### [EXERCISE DESCRIPTION]
Looking through the records below, please work out how many lines contain "computer". Give only that number.

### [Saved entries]
════

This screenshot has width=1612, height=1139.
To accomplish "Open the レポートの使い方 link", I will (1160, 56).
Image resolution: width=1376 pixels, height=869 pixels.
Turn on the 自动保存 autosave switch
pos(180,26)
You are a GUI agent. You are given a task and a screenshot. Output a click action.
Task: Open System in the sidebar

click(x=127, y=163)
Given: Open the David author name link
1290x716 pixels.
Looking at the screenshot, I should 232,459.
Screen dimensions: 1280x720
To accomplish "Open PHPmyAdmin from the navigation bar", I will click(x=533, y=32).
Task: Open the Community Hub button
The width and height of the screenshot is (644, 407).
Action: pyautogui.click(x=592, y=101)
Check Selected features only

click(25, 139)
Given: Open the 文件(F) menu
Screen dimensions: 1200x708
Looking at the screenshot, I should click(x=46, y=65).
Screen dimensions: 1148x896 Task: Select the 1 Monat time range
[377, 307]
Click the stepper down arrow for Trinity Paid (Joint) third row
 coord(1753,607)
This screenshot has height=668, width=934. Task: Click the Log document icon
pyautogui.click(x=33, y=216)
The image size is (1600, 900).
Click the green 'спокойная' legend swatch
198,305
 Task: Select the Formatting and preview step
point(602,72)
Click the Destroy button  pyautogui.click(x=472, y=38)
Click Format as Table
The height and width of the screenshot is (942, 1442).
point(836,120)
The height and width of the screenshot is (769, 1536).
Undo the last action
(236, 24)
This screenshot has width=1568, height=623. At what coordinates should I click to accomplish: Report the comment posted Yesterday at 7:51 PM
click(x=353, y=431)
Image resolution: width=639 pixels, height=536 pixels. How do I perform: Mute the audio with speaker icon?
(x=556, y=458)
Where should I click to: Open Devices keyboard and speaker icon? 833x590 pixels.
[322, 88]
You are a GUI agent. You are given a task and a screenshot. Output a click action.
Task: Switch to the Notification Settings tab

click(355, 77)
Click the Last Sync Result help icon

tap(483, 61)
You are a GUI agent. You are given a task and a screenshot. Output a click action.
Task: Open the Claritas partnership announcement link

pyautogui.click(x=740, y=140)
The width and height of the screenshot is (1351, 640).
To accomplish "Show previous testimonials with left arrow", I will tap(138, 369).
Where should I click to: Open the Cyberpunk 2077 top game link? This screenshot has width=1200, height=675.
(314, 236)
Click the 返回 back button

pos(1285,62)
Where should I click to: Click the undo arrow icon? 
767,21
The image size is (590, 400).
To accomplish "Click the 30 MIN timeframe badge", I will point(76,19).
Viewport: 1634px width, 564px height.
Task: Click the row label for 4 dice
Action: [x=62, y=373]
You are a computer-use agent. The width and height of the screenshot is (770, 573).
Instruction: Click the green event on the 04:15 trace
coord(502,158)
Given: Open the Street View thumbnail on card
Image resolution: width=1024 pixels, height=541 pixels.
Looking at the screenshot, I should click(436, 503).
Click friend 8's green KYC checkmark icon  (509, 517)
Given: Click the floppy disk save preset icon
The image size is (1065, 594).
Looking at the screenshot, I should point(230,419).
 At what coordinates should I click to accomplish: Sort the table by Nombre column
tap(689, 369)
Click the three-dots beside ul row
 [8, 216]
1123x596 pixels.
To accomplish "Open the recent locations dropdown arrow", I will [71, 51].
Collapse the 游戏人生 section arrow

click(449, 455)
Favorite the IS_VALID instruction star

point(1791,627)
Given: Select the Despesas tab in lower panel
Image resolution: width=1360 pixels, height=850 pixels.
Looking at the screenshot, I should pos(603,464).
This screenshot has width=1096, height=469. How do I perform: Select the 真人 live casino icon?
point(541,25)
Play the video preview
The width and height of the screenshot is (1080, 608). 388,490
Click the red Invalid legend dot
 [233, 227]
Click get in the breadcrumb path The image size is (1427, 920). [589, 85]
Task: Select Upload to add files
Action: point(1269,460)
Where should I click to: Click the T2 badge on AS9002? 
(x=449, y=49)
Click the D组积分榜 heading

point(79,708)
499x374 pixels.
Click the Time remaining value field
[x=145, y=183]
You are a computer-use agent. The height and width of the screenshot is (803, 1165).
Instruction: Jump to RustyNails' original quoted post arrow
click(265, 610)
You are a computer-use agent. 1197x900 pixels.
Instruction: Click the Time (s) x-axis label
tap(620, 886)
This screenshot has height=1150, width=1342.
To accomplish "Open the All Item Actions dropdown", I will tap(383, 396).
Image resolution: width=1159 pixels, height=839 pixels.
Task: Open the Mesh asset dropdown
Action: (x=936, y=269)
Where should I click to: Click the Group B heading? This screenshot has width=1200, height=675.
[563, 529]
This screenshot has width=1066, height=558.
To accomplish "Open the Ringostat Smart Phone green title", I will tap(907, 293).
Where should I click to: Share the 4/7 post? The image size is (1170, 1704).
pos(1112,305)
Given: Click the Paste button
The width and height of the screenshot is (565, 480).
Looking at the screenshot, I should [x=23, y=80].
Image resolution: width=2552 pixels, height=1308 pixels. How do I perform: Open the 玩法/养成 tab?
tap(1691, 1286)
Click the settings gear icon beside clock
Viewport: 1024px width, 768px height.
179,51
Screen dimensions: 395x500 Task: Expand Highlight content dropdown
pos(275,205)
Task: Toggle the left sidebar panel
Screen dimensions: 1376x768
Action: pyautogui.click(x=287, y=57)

════

### [YOUR SOLUTION]
3